Fifty years on, Star Trek has developed into a full-blown cult – and a hugely lucrative one. The anniversary is being celebrated all over the world. A new movie, Star Trek Beyond, is released this weekend and is expected to do spectacular business. After all, it is produced by long-term Star Trek enthusiast JJ Abrams who, last year, wrote and directed Star Wars: The Force Awakens.
There is also a new documentary, For The Love Of Spock, about Leonard Nimoy, the actor who played the pointy-eared Vulcan. Star Trek activity is carrying on this summer across the universe – and one of the epicentres of the 50th-anniversary celebrations will be in Blackpool, Lancashire. Paul Gregg of Apollo Resorts Blackpool, behind a Star Trek Film Festival at Blackpool’s Opera House and a huge exhibition running throughout the summer, says Star Trek could be worth at least £50m to the local economy in the seaside town.
The exhibition is bringing the deck of the Starship Enterprise to Blackpool as well as many of the props and original costumes. An app has been designed that will allow visitors to listen to commentary from Star Trek actors and experts. Part of the Blackpool illuminations will be dedicated to the show. Dr Maggie Aderin-Pocock, English space scientist and presenter of The Sky At Night, will be in town to explain how Star Trek changed her life.
“I think what we’ve realised is that as much as there is a huge Star Trek following of ‘Trekkies’, there is a huge closet following of Star Trek as well from people who don’t necessarily want to admit to being ‘Trekkies’, but still enjoy the movies and all things Star Trek,” says Gregg.
That’s a point endorsed by British actor and comedian Simon Pegg, who has co-written the new Star Trek movie. Star Trek, he emphasises, isn’t just for the converts. When interviewed recently at CinemaCon, Pegg said: “You have to bring in new people at the same time as satisfying the old people, the long-term fans. If something becomes too inside, it is not going to let people in. Star Trek is so inclusive. It is always about bringing people together, that is what the story is about.”
For non-devotees, the appeal of Star Trek can be hard to fathom. One of the main reasons for its initial popularity is simply the fact that it was so easy to see. Once the original TV series finished, it was syndicated across the US, and shown again and again on local TV stations. In the UK, too, it was hard to avoid.

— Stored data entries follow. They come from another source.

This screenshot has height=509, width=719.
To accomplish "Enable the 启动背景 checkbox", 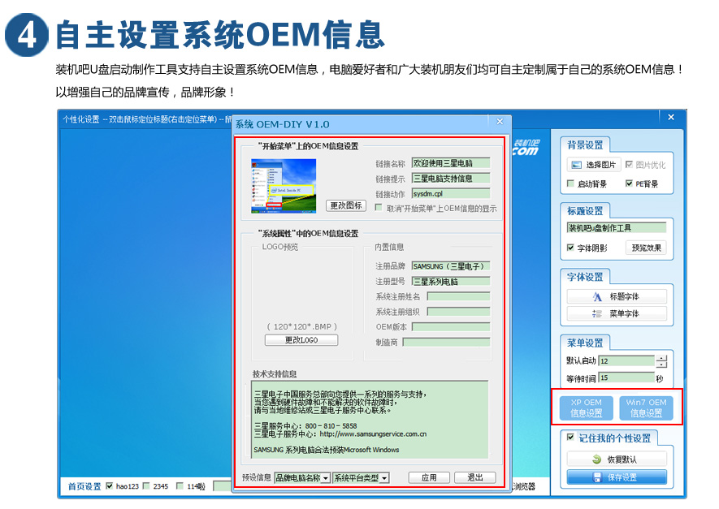I will pos(570,182).
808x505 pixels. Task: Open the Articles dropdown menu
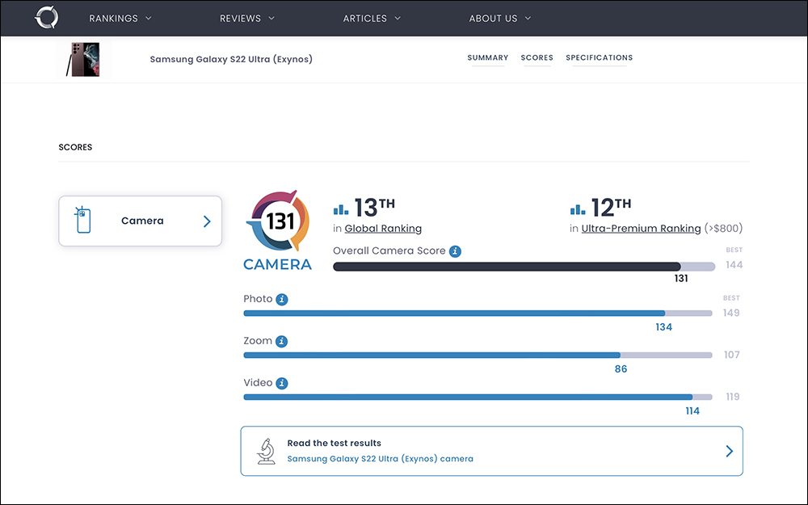click(372, 18)
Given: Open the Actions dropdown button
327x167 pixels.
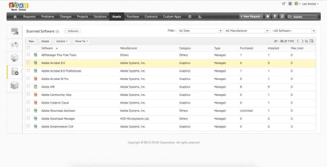Looking at the screenshot, I should [x=62, y=41].
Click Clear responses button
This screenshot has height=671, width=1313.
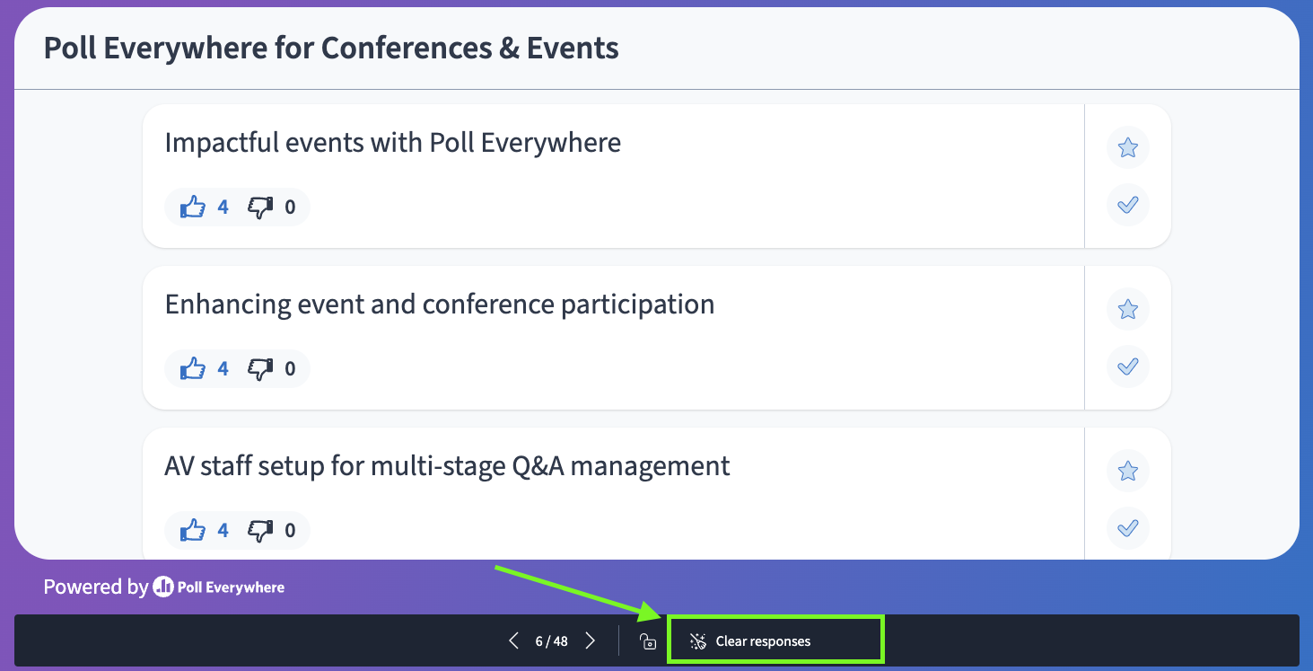click(x=750, y=641)
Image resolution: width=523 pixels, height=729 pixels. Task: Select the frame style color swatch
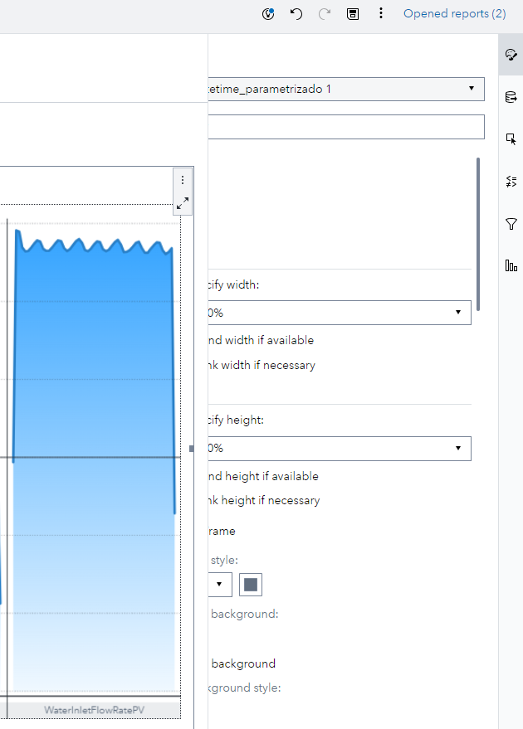point(250,584)
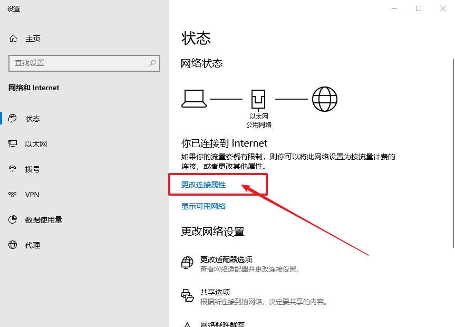This screenshot has height=327, width=455.
Task: Click the 代理 globe icon in sidebar
Action: [13, 245]
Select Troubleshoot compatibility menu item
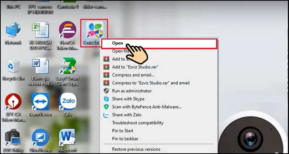Screen dimensions: 289x154 138,123
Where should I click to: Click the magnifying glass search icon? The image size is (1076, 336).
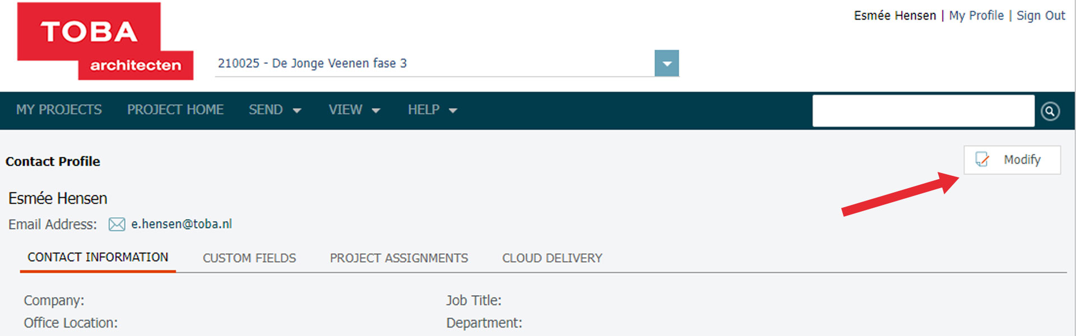click(1050, 111)
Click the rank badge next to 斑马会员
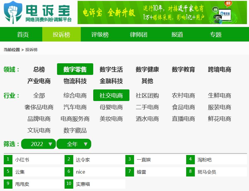Screen dimensions: 249x191 click(191, 172)
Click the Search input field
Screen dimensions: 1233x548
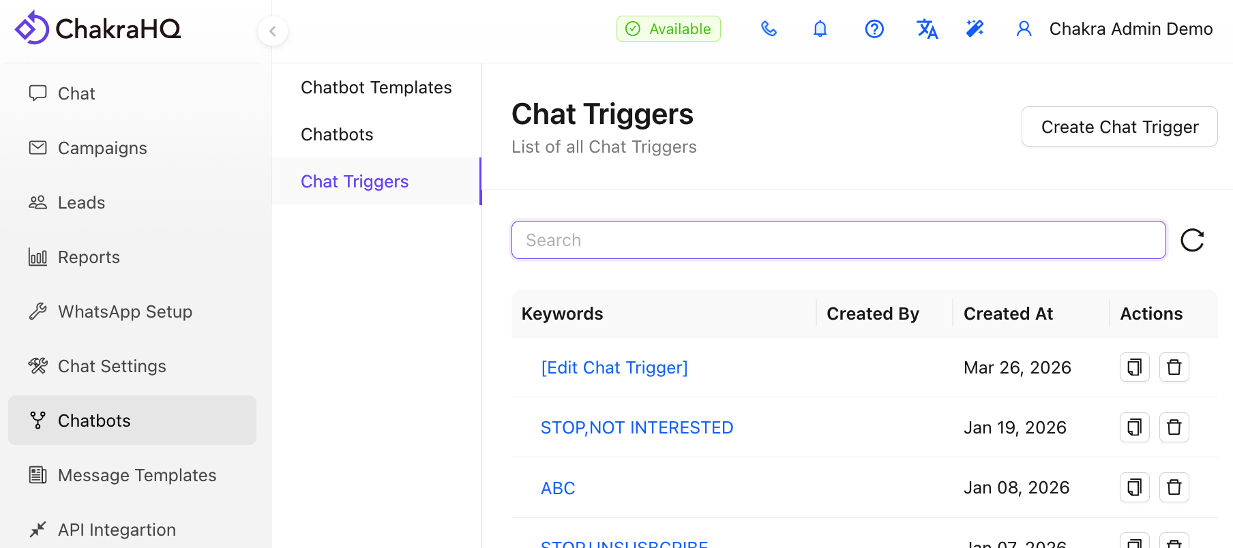tap(838, 240)
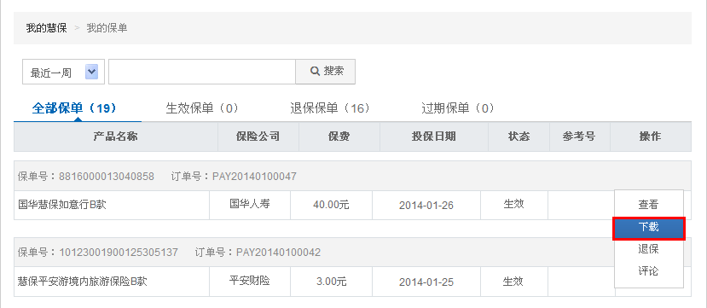Viewport: 707px width, 308px height.
Task: Switch to 全部保单 (19) tab
Action: (x=75, y=108)
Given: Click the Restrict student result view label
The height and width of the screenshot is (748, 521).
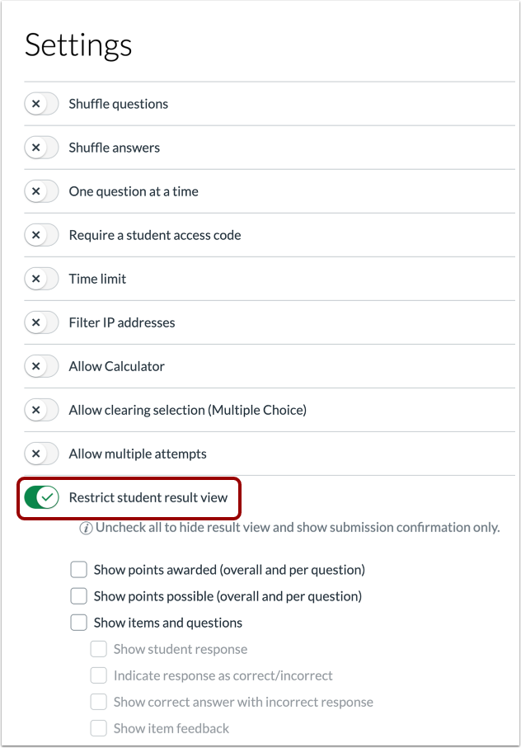Looking at the screenshot, I should point(148,497).
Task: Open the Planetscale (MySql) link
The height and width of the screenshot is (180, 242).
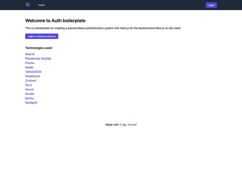Action: point(38,59)
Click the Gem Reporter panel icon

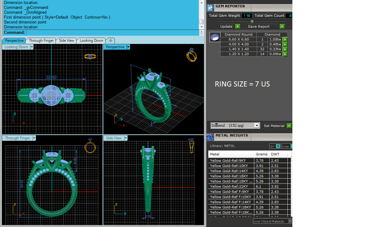coord(210,8)
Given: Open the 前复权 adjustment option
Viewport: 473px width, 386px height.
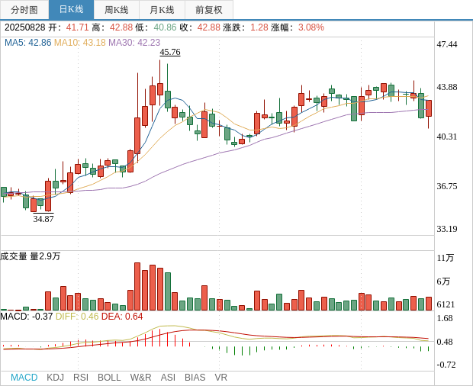Looking at the screenshot, I should (x=209, y=10).
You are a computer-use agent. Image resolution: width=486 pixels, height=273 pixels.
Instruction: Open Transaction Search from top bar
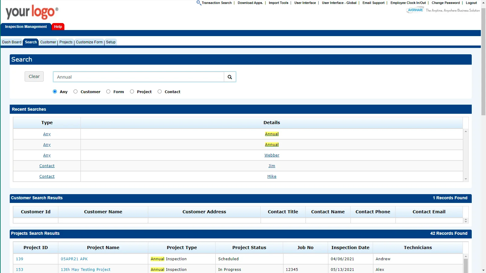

When George Takei was cast as a young actor in Star Trek, he saw the appeal of the Starship Enterprise as lying in its multi-ethnic crew. The sci-fi series may have been camp and a little preposterous (with all those Klingons on the starboard bow) but it also provided an idealised vision of the US. Asian Americans and African Americans worked alongside white Americans. There was no prejudice. The series chimed with changing social and political attitudes in the late Sixties.
For young viewers who watched reruns in the Seventies and Eighties, the opening theme (by Alexander Courage) itself induces a sense of awe and nostalgia. Space, the final frontier ... to explore strange new worlds ... to boldly go where no man has gone before – Captain Kirk’s wonderfully portentous words are heard over the music as the Starship Enterprise soars through space.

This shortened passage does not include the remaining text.